- Coat of arms of Ireland
- Court: Supreme Court of Ireland
- Full case name: Eileen Goold v. Mary Collins, A Judge of the Dublin Metropolitan District Court and the Director of Public Prosecutions, Ireland and the Attorney General and John Joseph (Orse, Jackie) Gallagher.
- Decided: 12 July 2004
- Citations: Eileen Goold v Collins & Others [2004] IESC 38, [2004] 7 JIC 1201

Case history
- Appealed from: High Court
- Appealed to: Supreme Court

Court membership
- Judges sitting: Hardiman J, Geoghegan J, Fennelly J

Case opinions
- Decision by: Mr Justice Adrian Hardiman

Keywords
- Constitution; Personal Rights; Right to Life; Unborn; Right to Travel; Abortion; Suicide; Injunction;

= Goold v Collins =

Irish Supreme Court case

Goold v Collins and Ors [2004] IESC 38, [2004] 7 JIC 1201 is an Irish Supreme Court case in which the Court ruled that a statutory provision's constitutionality may be reviewed only at the behest of a litigant who is contesting some current application of that provision.

== Background ==
Eileen Goold had been the subject of a protection order, dated 18 September 2002, compelling her to restrain from violent behaviour towards her husband. In suspected violation of this order she was twice arrested. By agreement with her husband, this order was discharged on 21 November, and, the following day, her husband wrote to the police withdrawing his complaints. On 29 January 2003, the associated criminal charges against Goold were dismissed. On 17 December 2002, Goold obtained leave to apply to the High Court (McKechnie J.) for judicial review of the constitutionality of Section 5 of the Domestic Violence Act, 1996, on the authority of which, the protection order had been issued. The State argued that these proceedings should be disallowed due to their mootness. On succeeding only in part before the High Court, the State appealed to the Supreme Court.
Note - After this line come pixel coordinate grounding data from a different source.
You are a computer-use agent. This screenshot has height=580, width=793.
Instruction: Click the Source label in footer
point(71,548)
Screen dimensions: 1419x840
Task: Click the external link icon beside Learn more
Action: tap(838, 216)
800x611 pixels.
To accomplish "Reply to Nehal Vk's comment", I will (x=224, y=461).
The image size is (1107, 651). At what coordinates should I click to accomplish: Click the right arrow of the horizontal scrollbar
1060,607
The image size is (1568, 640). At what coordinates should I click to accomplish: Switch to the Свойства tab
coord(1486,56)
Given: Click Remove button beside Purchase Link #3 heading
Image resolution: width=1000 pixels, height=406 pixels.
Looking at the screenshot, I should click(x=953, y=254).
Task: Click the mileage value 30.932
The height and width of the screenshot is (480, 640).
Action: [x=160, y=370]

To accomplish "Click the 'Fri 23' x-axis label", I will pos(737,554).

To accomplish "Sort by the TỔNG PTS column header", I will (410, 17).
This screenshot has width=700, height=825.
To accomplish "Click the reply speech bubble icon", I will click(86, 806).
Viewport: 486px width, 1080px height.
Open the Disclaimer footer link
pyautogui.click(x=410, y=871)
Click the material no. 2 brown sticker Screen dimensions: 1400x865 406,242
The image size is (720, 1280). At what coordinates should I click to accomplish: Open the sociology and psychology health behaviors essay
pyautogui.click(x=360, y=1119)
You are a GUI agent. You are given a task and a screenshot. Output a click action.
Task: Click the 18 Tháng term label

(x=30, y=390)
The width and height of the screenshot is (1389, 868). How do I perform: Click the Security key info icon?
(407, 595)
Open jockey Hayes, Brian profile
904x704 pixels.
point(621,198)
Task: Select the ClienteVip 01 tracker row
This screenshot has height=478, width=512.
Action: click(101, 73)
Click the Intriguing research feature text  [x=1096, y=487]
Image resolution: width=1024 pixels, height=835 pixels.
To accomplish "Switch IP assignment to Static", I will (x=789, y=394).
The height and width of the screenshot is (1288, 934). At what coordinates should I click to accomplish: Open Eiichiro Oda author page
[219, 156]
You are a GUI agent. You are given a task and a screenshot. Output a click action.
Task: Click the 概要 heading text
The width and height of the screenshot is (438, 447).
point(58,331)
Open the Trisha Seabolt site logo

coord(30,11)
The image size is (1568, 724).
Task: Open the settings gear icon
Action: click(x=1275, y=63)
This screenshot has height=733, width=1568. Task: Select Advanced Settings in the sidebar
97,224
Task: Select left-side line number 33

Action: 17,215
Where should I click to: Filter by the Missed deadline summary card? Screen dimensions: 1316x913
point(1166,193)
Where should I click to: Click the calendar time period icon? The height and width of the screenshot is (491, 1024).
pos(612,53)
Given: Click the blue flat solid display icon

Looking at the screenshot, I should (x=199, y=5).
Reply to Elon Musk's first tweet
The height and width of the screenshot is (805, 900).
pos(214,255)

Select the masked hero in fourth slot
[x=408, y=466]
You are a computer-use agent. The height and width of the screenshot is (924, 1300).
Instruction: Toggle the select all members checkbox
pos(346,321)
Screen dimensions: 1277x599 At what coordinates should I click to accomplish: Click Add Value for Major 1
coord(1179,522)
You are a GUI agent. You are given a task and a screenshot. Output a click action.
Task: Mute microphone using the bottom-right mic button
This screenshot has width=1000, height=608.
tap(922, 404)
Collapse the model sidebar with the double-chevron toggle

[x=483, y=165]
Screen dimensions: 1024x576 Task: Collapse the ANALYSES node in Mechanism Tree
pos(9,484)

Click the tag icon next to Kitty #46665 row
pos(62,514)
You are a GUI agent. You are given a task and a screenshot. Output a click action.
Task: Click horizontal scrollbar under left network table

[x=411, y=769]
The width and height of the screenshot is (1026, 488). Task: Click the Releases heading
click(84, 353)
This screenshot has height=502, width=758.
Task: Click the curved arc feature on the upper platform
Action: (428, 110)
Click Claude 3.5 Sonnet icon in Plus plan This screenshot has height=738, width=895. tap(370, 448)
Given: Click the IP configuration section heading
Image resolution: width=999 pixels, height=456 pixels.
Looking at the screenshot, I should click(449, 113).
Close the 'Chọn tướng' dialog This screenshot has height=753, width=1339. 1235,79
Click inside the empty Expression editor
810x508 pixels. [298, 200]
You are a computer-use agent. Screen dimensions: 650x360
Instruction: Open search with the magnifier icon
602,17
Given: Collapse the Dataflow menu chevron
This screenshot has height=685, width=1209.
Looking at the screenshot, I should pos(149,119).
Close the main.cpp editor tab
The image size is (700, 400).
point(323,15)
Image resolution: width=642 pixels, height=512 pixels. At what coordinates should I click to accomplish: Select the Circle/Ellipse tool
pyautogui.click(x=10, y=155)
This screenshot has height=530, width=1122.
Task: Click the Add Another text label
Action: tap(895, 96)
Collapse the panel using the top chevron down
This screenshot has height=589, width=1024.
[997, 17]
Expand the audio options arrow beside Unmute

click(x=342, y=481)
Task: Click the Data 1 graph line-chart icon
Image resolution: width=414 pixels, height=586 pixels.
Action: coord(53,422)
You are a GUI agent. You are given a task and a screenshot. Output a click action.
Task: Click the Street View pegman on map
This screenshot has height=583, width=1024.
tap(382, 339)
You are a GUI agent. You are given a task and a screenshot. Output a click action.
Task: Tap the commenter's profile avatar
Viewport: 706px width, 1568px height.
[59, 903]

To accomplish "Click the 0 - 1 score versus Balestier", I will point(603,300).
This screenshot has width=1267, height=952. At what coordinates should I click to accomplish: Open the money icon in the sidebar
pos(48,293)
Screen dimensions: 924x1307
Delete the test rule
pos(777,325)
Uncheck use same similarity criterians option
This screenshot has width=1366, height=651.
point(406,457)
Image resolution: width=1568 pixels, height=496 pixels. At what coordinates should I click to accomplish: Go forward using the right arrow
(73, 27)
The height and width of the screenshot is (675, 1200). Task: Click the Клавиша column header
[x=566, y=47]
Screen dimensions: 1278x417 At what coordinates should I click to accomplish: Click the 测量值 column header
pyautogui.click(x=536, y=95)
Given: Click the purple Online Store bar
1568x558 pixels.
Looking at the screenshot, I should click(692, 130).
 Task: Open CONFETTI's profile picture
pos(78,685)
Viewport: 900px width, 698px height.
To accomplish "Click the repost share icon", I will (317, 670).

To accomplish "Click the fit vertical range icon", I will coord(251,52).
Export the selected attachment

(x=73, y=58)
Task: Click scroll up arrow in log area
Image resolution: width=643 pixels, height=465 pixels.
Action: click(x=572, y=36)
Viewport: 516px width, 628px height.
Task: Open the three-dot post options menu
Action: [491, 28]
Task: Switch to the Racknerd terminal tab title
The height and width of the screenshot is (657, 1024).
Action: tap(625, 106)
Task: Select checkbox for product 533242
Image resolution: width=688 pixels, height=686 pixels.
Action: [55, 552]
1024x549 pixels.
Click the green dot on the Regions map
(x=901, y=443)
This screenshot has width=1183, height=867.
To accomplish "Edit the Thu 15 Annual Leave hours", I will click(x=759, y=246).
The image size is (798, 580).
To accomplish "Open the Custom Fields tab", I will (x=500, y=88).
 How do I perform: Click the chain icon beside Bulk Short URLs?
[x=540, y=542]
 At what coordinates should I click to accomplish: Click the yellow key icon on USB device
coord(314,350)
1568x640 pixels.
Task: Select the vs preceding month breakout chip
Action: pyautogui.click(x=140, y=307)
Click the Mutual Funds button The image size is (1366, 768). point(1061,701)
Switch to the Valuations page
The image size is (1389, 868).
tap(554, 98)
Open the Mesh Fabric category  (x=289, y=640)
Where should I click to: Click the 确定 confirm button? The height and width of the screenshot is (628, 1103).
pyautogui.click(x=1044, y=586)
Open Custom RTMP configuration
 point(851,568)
== Holding of the Supreme Court ==
In the earlier case of DK v Crowley, the Court had found other provisions of the Domestic Violence Act relating to orders barring a spouse from the family home to be unconstitutional for:"[F]ailing to prescribe a fixed period of relatively short duration during which an interim barring order made ex parte is to continue in force, deprived the respondents to such applications of the protection of the principle of audi alteram partem in a manner and to an extent which is disproportionate, unreasonable and unnecessary." The Court distinguished DK v Crowley on the basis that, at the time of the application for judicial review of the underlying legislation, no agreement had been reached regarding the order in question. Noting the 'vital social purpose' served by domestic violence legislation, the Court referred to the Canadian case of Borowski v. Canada where the Supreme Court of Canada held that:"[A]n appeal is moot when a decision will not have the effect of resolving some controversy affecting or potentially affecting the rights of the parties. Such a live controversy must be present not only when the action or proceedings is commenced but also when the Court is called upon to reach a decision." Writing for the Court, Hardiman J. allowed the State's appeal. He held that since there was not a live "concrete dispute between the parties" the case was moot and issued an order staying the proceedings.

== Subsequent developments ==

This case was applied in the cases of LOG v Child and Family Agency [2017] IEHC 58 and MC v Legal Aid Board [2017] IEHC 26.